THE TASK
Your answer should hold exactly the lines beginning with the one that contains "Click the refresh arrows icon at top right" and ending with the last line of the material, both included. Leave every picture out.

──────

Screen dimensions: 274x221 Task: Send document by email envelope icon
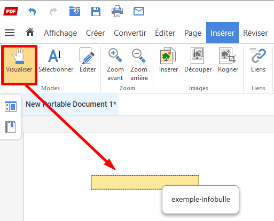pos(139,11)
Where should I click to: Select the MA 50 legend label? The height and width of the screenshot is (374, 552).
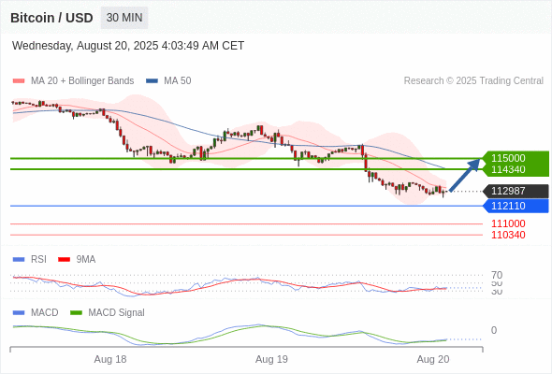click(178, 81)
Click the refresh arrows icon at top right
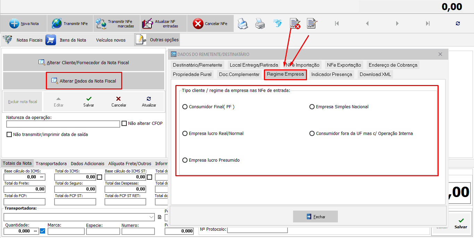Viewport: 474px width, 238px height. 458,24
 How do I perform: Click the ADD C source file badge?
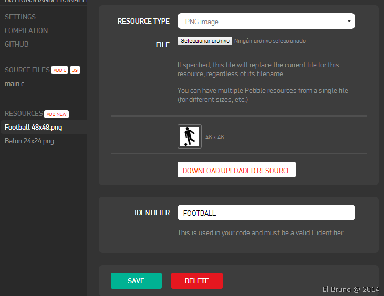[59, 70]
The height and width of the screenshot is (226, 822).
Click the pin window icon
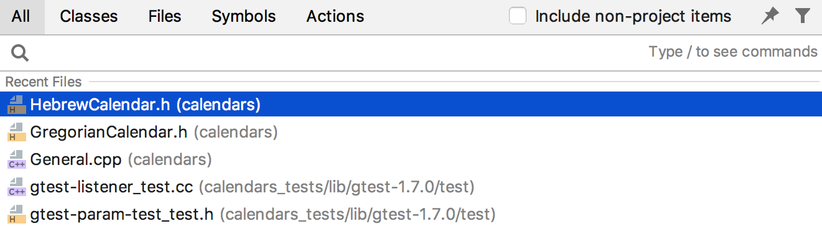click(770, 16)
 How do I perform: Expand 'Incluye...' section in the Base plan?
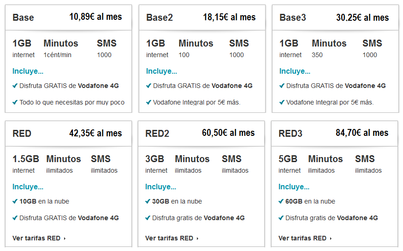click(x=28, y=71)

──────

TASK SOLUTION
Click the refresh arrows icon at top right
Viewport: 474px width, 238px height. 458,24
 How do I perform: Click the ADD C source file badge?
[59, 70]
The height and width of the screenshot is (226, 822).
Click the pin window icon
click(770, 16)
 How do I perform: Expand 'Incluye...' section in the Base plan?
click(x=28, y=71)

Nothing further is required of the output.